Enhancing Multi-Agent Collaboration with Attention-Based Actor-Critic Policies
Hugo Garrido-Lestache Belinchon, Jeremy Kedziora
TL;DR
The paper tackles scaling collaboration in cooperative multi-agent reinforcement learning by addressing the exponential growth of joint action spaces. It proposes Team-Attention-Actor-Critic (TAAC), a Centralized Training/Centralized Execution method that injects multi-headed attention into both the actor and critic and includes a penalized loss to encourage diverse, complementary roles, enabling explicit inter-agent communication. TAAC is benchmarked against PPO and MAAC across Soccer, BoxJump, and Level-Based Foraging, showing superior performance in coordination-intensive tasks and competitive performance elsewhere. The results demonstrate TAAC's scalability with increasing agent counts and its ability to foster richer collaborative behaviors such as passing and synchronized positioning, highlighting its practical potential for large-scale cooperative systems.
Abstract
This paper introduces Team-Attention-Actor-Critic (TAAC), a reinforcement learning algorithm designed to enhance multi-agent collaboration in cooperative environments. TAAC employs a Centralized Training/Centralized Execution scheme incorporating multi-headed attention mechanisms in both the actor and critic.

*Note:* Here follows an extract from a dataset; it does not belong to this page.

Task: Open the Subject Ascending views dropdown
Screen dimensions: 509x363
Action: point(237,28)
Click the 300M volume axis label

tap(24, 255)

This design facilitates dynamic, inter-agent communication, allowing agents to explicitly query teammates, thereby efficiently managing the exponential growth of joint-action spaces while ensuring a high degree of collaboration. We further introduce a penalized loss function which promotes diverse yet complementary roles among agents. We evaluate TAAC in a simulated soccer environment against benchmark algorithms representing other multi-agent paradigms, including Proximal Policy Optimization and Multi-Agent Actor-Attention-Critic. We find that TAAC exhibits superior performance and enhanced collaborative behaviors across a variety of metrics (win rates, goal differentials, Elo ratings, inter-agent connectivity, balanced spatial distributions, and frequent tactical interactions such as ball possession swaps).